Zatrzymują się w domu na peryferiach Makratu, tam, gdzie stoją baraki biedaków. To prosty lokal z kominkiem. Mistrz rozłożył na ziemi słomiane sienniki na dwa łóżka i tam śpią, przed paleniskiem. W rogu przy ścianie jest mały stół i dwa słomiane, na wpół przegniłe krzesła.
W Krainie Słońca Dubhe znała tylko Selvę, a jednak, kiedy tylko postawiła nogę na swojej rodzinnej ziemi, była pewna, że jest w domu. Nie potrafi powiedzieć, po czym się zorientowała — może to zapachy, może kolory — ale poczuła, że wróciła do korzeni i dziwna tęsknota ścisnęła jej gardło.
— Co jest? — spytał ją Mistrz.
W jego głosie Dubhe odnalazła siłę, aby się nie rozpłakać.
— Trochę tęsknoty… trochę głupiej tęsknoty.
Mistrz nie odezwał się, ale Dubhe wyczuła, że rozumie, i uśmiechnęła się.
Noc. Dubhe jest sama. Przedmieścia Makratu po pewnej godzinie przybierają złowrogi, niespokojny wygląd. Wiatr przelatuje ulicami, unosząc tumany kurzu, a w pobliżu nie ma nikogo, z wyjątkiem paru bezdomnych psów. Ona się jednak nie boi. Od kiedy Mistrz wysyła ją na spotkania z klientami, przyzwyczaiła się.

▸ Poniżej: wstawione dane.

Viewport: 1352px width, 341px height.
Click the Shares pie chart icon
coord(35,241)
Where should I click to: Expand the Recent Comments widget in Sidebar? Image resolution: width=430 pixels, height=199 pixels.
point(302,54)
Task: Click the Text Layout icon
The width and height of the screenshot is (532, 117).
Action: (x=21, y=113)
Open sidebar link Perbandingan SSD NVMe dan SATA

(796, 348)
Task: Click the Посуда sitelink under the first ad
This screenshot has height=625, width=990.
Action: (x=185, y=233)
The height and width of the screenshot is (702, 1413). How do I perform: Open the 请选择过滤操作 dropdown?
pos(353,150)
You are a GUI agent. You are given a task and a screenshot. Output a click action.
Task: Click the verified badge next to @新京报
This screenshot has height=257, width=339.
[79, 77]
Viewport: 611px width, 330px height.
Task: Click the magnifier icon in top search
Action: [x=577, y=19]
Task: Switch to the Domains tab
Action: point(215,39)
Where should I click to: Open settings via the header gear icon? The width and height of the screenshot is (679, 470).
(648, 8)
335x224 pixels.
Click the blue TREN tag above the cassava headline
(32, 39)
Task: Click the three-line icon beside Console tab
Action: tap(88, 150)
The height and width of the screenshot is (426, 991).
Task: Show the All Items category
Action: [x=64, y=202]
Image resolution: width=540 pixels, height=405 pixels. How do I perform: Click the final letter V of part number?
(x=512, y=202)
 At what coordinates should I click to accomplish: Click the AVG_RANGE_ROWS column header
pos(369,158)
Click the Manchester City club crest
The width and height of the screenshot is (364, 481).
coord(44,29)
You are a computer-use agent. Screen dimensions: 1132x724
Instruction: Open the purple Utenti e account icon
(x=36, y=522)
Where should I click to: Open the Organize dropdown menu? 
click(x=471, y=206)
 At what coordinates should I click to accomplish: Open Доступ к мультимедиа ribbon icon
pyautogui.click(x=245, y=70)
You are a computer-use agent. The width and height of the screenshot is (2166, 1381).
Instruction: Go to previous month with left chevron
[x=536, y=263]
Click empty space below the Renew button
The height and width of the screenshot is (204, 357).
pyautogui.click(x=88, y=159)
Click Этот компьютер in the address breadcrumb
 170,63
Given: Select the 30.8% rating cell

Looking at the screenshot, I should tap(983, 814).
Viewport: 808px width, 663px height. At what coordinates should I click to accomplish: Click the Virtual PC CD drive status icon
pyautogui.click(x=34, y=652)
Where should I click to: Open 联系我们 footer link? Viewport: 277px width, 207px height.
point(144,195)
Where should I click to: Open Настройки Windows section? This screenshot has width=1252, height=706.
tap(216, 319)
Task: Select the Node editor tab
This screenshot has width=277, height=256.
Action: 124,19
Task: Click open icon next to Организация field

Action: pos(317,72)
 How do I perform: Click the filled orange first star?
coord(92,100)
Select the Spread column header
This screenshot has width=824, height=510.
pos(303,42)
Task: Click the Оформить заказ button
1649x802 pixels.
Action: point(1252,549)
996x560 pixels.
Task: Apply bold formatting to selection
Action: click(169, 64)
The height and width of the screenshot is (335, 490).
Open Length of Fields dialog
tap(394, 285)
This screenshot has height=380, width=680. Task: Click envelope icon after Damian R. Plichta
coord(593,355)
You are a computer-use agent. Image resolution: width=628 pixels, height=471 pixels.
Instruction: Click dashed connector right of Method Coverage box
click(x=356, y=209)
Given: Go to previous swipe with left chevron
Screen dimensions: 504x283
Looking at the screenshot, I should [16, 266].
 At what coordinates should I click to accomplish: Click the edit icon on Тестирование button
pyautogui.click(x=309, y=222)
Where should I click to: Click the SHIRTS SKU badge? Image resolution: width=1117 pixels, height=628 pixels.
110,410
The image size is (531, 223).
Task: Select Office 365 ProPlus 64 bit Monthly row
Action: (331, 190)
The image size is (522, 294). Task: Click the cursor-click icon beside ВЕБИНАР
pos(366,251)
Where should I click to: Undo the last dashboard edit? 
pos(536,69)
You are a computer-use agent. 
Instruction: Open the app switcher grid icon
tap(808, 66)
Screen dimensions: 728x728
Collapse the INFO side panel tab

Dziewczynka czeka. Mężczyzna, z którym ma się zobaczyć jest starcem — tak powiedziała jej osoba, która zaczepiła ją kilka dni wcześniej, kiedy krążyła po targu. Łysy starzec z białą brodą. Pozna go po czerwonym kwiecie wpiętym w czarny płaszcz Prosił, aby spotkanie odbyło się w nocy, w dzielnicy miasta, którą Dubhe słabo zna. Idzie tam pierwszy raz, skrupulatnie stosując się do wskazówek, jakich udzielił jej Mistrz.
Jest owinięta w swój zwykły, czarny i wytarty już płaszcz. Zaczyna być dla niej przymały, ale Mistrz obiecał, że jeżeli będzie dobrze pracować, odda jej pieniądze otrzymane za to zlecenie, żeby mogła kupić sobie nowy. Twarz Dubhe jest zasłonięta, dobrze ukryta pod fałdami kaptura. Podobnie jak Mistrz, ona też zaczęła podzielać jego obsesję na punkcie zachowania najwyższej dyskrecji.
Starzec wreszcie przybywa. Kuleje, a kwiat na piersi jest dobrze widoczny.
Dubhe nie rusza się. Czeka, aż on do niej podejdzie.
Starzec jest naprawdę zgrzybiały. Kiedy znajduje się o krok od niej, taksuje ją od stóp do głów swoim jedynym okiem.
— To ty?
Głos brzmi ponuro, żałobnie. Dubhe łapie się na myśli, że ten człowiek nie pożyje długo, śmierć już wycisnęła na nim swą pieczęć.
— Tak.
— Spodziewałem się kogoś starszego…
— Nie dajcie się zwieść moją drobną sylwetką.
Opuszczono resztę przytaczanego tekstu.